Fashion can be so universal, but style is personal. If you’re afraid to express your style, there’s a solution. Join us in conversation with style blogger Mel Kobayashi, who is such a great inspiration. Enjoy the show!
Margaret Manning:
My guest today is Mel Kobayashi. Mel is a style blogger who lives in Vancouver, Canada. What’s interesting about her is that she has a very unique passion for style and clothing. Mel maintains a wonderful blog called Bag and a Beret and she’s here today to share with us how style can define you – or how you can define your style. Welcome, Mel.
Mel Kobayashi:
Hi, Margaret. It’s my pleasure to be here.
Margaret:
Thank you. I’m so happy that you’re on the show because a lot of women in our community, in their 50s and 60s, don’t know how to use style to express who they are. So, how about you share your tips with us?
Mel:
Yeah, absolutely.
Margaret:
Great. My first question is, what do you think is the best way to go about experimenting to define your style and to connect with it? Tell us a bit about your shopping experience – where you go to get your clothes and what you think about when you’re making a purchase.
Mel:
I am a big thrift shopper. I love the experience of the treasure hunt and I like digging around. It’s very exciting for me. Sometimes you come out with no luck, but sometimes it’s a real jackpot.

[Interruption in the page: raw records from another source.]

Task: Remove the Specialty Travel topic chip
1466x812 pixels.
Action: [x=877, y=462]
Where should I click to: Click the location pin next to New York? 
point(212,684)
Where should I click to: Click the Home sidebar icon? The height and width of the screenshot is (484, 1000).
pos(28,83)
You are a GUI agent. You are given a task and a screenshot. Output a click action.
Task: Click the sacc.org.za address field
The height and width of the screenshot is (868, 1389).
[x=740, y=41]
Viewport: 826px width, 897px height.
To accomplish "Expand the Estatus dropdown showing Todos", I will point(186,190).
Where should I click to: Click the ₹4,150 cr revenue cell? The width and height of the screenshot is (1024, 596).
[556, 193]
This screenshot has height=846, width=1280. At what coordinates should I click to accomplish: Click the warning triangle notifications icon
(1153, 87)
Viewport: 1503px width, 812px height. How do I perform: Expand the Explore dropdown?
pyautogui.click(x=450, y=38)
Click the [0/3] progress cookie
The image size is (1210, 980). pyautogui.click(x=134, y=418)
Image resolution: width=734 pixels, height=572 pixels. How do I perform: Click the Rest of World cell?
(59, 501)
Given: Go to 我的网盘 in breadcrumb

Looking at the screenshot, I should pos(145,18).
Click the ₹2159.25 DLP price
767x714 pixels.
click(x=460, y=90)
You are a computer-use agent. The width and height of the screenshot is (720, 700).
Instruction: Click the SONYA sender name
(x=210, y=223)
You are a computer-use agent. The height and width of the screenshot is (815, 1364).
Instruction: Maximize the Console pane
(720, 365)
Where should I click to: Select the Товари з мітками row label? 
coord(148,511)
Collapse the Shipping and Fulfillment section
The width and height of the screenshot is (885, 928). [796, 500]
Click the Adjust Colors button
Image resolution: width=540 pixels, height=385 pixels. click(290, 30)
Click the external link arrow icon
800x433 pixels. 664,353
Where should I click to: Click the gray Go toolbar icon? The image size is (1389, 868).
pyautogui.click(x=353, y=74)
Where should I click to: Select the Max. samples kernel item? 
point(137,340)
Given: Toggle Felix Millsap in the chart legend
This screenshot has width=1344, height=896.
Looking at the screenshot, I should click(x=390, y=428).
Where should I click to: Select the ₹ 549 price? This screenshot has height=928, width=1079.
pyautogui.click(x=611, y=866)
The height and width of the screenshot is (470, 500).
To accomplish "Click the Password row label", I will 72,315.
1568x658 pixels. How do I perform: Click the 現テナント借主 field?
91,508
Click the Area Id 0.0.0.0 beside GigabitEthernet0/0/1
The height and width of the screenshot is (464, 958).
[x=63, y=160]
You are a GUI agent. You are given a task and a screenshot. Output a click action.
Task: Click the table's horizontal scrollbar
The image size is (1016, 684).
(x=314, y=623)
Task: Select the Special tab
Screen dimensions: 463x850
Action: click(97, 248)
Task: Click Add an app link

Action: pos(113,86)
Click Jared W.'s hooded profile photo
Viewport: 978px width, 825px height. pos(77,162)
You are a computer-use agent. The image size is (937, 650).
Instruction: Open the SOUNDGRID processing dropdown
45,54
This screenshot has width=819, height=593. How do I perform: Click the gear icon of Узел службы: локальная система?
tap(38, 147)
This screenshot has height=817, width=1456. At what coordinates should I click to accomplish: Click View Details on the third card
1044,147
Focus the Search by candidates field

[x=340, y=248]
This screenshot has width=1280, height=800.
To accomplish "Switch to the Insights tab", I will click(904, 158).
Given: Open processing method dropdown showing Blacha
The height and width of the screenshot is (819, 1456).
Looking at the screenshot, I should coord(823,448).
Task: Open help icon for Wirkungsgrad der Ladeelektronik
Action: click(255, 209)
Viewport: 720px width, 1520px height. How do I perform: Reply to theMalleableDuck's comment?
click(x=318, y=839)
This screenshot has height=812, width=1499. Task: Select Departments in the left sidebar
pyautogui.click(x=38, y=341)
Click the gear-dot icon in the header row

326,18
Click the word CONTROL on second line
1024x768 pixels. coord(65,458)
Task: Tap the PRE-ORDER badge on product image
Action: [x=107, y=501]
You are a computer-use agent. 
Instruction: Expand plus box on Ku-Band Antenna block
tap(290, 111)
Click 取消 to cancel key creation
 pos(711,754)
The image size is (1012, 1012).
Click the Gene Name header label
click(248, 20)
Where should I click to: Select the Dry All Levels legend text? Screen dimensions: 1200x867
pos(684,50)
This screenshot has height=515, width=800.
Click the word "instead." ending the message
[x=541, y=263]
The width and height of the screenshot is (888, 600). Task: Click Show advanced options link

I prefer thrift shops because I find that vintage clothing has very high quality compared to things you would find in a main stream store. Also, the prices are cheaper than what you would pay for mainstream class fashion.
If it’s been well-cared for you can get some really great pieces. It will be unique, it will be a bargain, and it may turn out to be a designer piece that someone has lovingly cared for all these years. Perhaps they had to give it away because of downsizing or whatever reason.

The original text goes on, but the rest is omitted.